John Myers, St. Louis junior, was one of 17 people in the studio who helped put the project together. Myers said the trailhead would provide a shading structure at the beginning of the trail at KSR, which is located at 350 Wild Horse Road, northeast of Lawrence. Myers said that last semester’s design studio built an overlook deck in the same area, and that now the two student-constructed architecture projects will be connected to make the area more visitor-friendly.

“The overlook deck looks south over the river valley on a bluff, and there’s going to be a nature trail connecting that deck to our project,” Myers said. “The idea is that you have some place to start before you get on the trail, to put on hiking shoes or have some place to rest.”

Myers said the trailhead would also allow for a place to display information about the reserve and a place to sit and look out over the prairie.

Richard and Sue Himes donated money to KSR for the funding of the trailhead project as well as last semester’s overlook project. Himes was a professor in molecular biosciences at the University.

Myers said the best part of working on a project like this was its permanence. He said he looked forward to coming back in five to 10 years to see it still standing.

————————

== TO BE DONE ==
Reproduce word for word the part of the article on the student-built trailhead that begins with "Richard and Sue" and ends with "it still standing.".

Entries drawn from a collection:
————————

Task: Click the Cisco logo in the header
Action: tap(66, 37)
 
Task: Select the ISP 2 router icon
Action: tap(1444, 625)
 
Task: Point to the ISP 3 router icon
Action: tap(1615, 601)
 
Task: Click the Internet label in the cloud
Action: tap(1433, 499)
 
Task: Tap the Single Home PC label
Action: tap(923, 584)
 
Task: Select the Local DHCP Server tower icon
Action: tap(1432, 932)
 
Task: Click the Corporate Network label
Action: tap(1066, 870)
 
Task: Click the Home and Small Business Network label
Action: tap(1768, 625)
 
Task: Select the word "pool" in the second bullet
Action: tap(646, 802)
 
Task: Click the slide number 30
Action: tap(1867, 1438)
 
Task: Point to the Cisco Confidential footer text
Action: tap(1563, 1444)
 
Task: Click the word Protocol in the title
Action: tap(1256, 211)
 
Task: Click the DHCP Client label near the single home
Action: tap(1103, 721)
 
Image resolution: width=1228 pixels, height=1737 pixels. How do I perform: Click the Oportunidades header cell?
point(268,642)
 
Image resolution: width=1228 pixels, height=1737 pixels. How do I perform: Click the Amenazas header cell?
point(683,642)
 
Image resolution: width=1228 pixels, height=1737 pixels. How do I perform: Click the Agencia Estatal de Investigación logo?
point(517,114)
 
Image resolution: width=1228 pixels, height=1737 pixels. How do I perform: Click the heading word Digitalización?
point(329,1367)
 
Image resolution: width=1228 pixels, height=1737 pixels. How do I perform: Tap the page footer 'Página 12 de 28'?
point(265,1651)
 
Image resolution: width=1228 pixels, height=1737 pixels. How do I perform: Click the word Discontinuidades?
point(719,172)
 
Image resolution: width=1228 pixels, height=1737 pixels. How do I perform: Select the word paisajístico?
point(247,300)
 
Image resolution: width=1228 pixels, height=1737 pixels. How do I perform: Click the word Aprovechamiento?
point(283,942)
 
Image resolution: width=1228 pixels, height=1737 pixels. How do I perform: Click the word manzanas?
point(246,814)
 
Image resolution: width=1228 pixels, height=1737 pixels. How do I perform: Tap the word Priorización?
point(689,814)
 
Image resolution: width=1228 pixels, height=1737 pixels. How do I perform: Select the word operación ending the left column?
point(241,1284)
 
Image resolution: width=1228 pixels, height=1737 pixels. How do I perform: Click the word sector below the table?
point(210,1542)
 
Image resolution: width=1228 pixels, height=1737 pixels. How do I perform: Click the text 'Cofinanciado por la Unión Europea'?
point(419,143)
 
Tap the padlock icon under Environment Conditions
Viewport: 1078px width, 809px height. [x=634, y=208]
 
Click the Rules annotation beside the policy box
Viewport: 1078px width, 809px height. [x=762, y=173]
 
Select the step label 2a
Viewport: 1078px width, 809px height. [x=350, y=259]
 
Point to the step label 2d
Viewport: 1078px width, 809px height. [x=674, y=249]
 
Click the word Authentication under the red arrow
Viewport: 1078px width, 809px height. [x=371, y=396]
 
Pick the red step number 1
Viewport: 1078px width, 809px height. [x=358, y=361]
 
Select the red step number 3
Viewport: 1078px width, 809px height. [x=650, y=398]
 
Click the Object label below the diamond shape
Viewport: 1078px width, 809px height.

————————

== RESPONSE TO THIS TASK ==
Richard and Sue Himes donated money to KSR for the funding of the trailhead project as well as last semester’s overlook project. Himes was a professor in molecular biosciences at the University.

Myers said the best part of working on a project like this was its permanence. He said he looked forward to coming back in five to 10 years to see it still standing.